I spent three years in the mid-aughts living in Wilmington, Del., i.e. the Hoboken of Philadelphia. From 2003 to 2006 I got to watch the Philadelphia Eagles in lieu of spending my autumn Sundays watching the season break somewhere inside Chad Pennington's upper body. It was a great time to be on the inside of Philadelphia insanity. I was there for both the high point of the Andy Reid-Donovan McNabb era and its low point.
Reid and McNabb both return to Philly tonight—Reid as coach of the Chiefs; McNabb to have his number retired—seemingly decades removed from their run of four straight NFC championship game appearances. To the eternal consternation of people in Philadelphia, three were merely NFC championship games and nothing more. Only once did the Eagles go to the Super Bowl and all anyone remembers is that McNabb may have thrown up (he didn't). To the eternal consternation of people like me (and places like Cleveland, probably), this was never enough for the local fans. Under Reid and McNabb, the Eagles provided something sorely lacking for many teams: a full season of meaningful, enjoyable games and a deep run in the playoffs. Routinely. In an NFL where an 8-8 record exerts a sort of gravitational pull, dragging teams down into mediocrity, lifting them up into meh, the Eagles could count on success.
But McNabb sometimes threw interceptions and Reid sometimes fucked up the clock, and because those were obvious flaws, readily apparent to anyone watching from the 200 level or the sofa, Philly fans elevated them into inescapably tragic ones. (Listening to Eagles fans during this era, you'd have thought coaching was nothing more than a matter of competent clock management.)
So they weren't legends. The agony. You know which quarterbacks the Jets had throwing footballs at or near receivers while Reid and McNabb were busy being less than legendary? A list:
- Ray Lucas
- Rick Mirer
- Vinny Testeverde
- Chad Pennington
- Quincy Carter (!!!)
- Brooks Bollinger
- Kellen Clemens
- Brett Favre
- Mark Sanchez
That's a quarterback a year. I don't have the stomach to look into other franchises like the Browns, but you get the picture. Organizational stability is so hard to come by—that's by design in the NFL—and Philly had it damn good for damn long, and if the ball had bounced a little differently the city might have a championship, too. They were the '90s Bills except just a little worse, which is still better than most. Most of Nassau county would sign up for that in a heartbeat. Hell, Bills fans would sign up for that right now.
Super Bowls are overrated.

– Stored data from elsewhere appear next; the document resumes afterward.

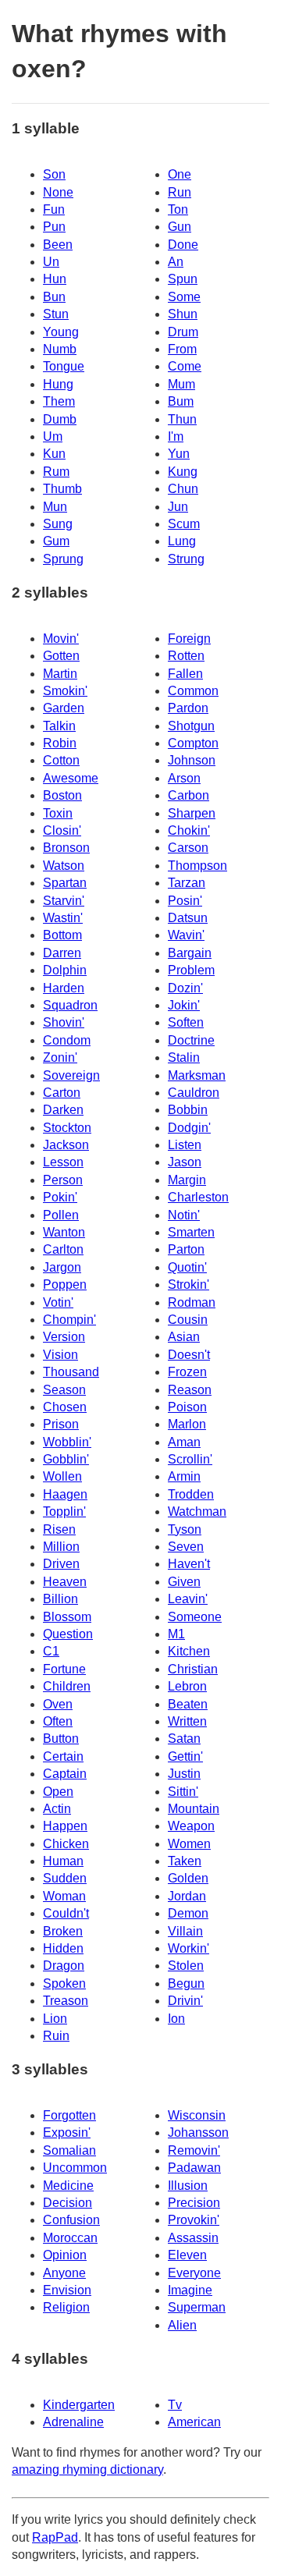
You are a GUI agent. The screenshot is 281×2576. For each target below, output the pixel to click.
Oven (58, 1704)
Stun (56, 314)
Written (187, 1721)
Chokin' (189, 830)
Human (63, 1861)
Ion (176, 2018)
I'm (175, 436)
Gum (56, 541)
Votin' (58, 1302)
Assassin (193, 2237)
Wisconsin (197, 2115)
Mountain (193, 1808)
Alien (182, 2325)
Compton (193, 743)
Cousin (188, 1319)
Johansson (198, 2132)
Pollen (61, 1215)
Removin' (194, 2150)
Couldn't (66, 1913)
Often (58, 1721)
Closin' (62, 830)
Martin (60, 673)
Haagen (65, 1494)
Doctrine (191, 1040)
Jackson (66, 1144)
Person (63, 1180)
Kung (182, 471)
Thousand (71, 1371)
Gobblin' (66, 1459)
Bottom (62, 935)
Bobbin (188, 1109)
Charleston (198, 1197)
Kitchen (189, 1651)
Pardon (188, 708)
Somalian (69, 2150)
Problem (191, 970)
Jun (178, 506)
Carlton (63, 1249)
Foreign (189, 638)
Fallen (185, 673)
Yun (179, 453)
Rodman (191, 1302)
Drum (183, 332)
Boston (62, 795)
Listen (184, 1144)
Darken (63, 1109)
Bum (181, 401)
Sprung (63, 559)
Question (68, 1634)
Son (54, 174)
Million (61, 1546)
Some (184, 296)
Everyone (194, 2273)
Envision (67, 2290)
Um (52, 436)
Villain (185, 1931)
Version (64, 1336)
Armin (184, 1476)
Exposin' (67, 2132)
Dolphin (65, 970)
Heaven (65, 1581)
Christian (193, 1669)
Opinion (65, 2255)
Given (184, 1581)
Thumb (62, 488)
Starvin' (63, 900)
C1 (51, 1651)
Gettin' (185, 1756)
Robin (59, 743)
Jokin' (184, 1005)
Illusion (188, 2185)
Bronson (66, 847)
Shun (182, 314)
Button (61, 1738)
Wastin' (63, 917)
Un (51, 261)
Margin (187, 1180)
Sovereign (71, 1075)
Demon (188, 1913)
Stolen (186, 1965)
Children (67, 1686)
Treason (65, 2000)
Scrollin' (190, 1459)
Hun (54, 279)
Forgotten (69, 2115)
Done (183, 244)
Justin (184, 1773)
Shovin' (63, 1022)
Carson (188, 847)
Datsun (188, 917)
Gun (179, 226)
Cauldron (193, 1092)
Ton (178, 209)
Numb (59, 349)
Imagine (190, 2290)
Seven (186, 1546)
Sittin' (183, 1791)
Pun (54, 226)
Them (59, 401)
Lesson (63, 1162)
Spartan (65, 882)
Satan (184, 1738)
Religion (66, 2307)
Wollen (62, 1476)
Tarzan (186, 882)
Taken (184, 1861)
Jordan (187, 1896)
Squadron (70, 1005)
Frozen (187, 1371)
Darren (62, 953)
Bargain (190, 953)
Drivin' (185, 2000)
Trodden (191, 1494)
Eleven (187, 2255)
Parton (186, 1249)
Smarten (191, 1232)
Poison (187, 1407)
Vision (60, 1354)
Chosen (65, 1407)
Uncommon (75, 2167)
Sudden (65, 1878)
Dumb (59, 419)
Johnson (191, 760)
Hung (58, 384)
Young (61, 332)
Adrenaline (73, 2422)
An (175, 261)
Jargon (62, 1267)
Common (193, 690)
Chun (183, 488)
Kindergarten (79, 2404)
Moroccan (70, 2237)
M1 (176, 1634)
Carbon (188, 795)
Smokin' (65, 690)
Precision (194, 2202)
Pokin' (60, 1197)
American (194, 2422)
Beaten (188, 1704)
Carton (61, 1092)
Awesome (70, 778)
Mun (55, 506)
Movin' (61, 638)
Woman (64, 1896)
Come (184, 366)
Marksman (197, 1075)
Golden (188, 1878)
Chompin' (69, 1319)
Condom (67, 1040)
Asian (184, 1336)
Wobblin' (67, 1442)
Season (64, 1389)
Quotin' (187, 1267)
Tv (175, 2404)
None (58, 192)
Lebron (187, 1686)
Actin (57, 1808)
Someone (195, 1616)
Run (179, 192)
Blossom (67, 1616)
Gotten (61, 655)
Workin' (188, 1948)
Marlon (187, 1424)
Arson (184, 778)
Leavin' (188, 1599)
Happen (65, 1826)
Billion (60, 1599)
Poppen (65, 1284)
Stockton (67, 1127)
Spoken (64, 1983)
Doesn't (189, 1354)
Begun (186, 1983)
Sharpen (191, 813)
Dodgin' (189, 1127)
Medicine (68, 2185)
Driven (61, 1563)
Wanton (64, 1232)
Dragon (63, 1965)
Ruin (56, 2035)
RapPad (55, 2537)
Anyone (64, 2273)
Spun (182, 279)
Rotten (186, 655)
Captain (65, 1773)
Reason (190, 1389)
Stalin (184, 1057)
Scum (184, 523)
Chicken (66, 1843)
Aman (184, 1442)
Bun (54, 296)
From (182, 349)
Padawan (194, 2167)
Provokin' (193, 2220)
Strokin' (188, 1284)
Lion (55, 2018)
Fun (54, 209)
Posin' (185, 900)
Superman (197, 2307)
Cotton (61, 760)
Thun (182, 419)
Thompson (197, 865)
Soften (186, 1022)
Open (58, 1791)
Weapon (191, 1826)
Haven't (189, 1563)
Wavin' (186, 935)
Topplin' (64, 1511)
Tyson (184, 1529)
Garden (63, 708)
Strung (186, 559)
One (179, 174)
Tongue (63, 366)
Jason (184, 1162)
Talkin (59, 726)
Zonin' (60, 1057)
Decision (67, 2202)
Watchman (197, 1511)
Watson (63, 865)
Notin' (184, 1215)
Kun (54, 453)
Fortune (64, 1669)
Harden (63, 988)
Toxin (58, 813)
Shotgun (191, 726)
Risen (59, 1529)
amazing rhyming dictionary (87, 2469)
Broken (63, 1931)
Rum (56, 471)
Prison (61, 1424)
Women (189, 1843)
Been (58, 244)
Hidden (63, 1948)
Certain (63, 1756)
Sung (58, 523)
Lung (182, 541)
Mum (181, 384)
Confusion (71, 2220)
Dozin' (185, 988)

It's fun to win one (I imagine). It feels great (I guess). But the hardest thing in the NFL is sustaining success, season after season, with all those downward forces working against you, and that's what Reid and McNabb accomplished together. For a little while, they beat gravity. Remember that tonight, while you watch Chip Kelly's shiny toy of an offense go zooming around the Linc. Remember that Reid and McNabb were better than just about everyone else in the NFL for a long time. And remember how difficult that is to pull off.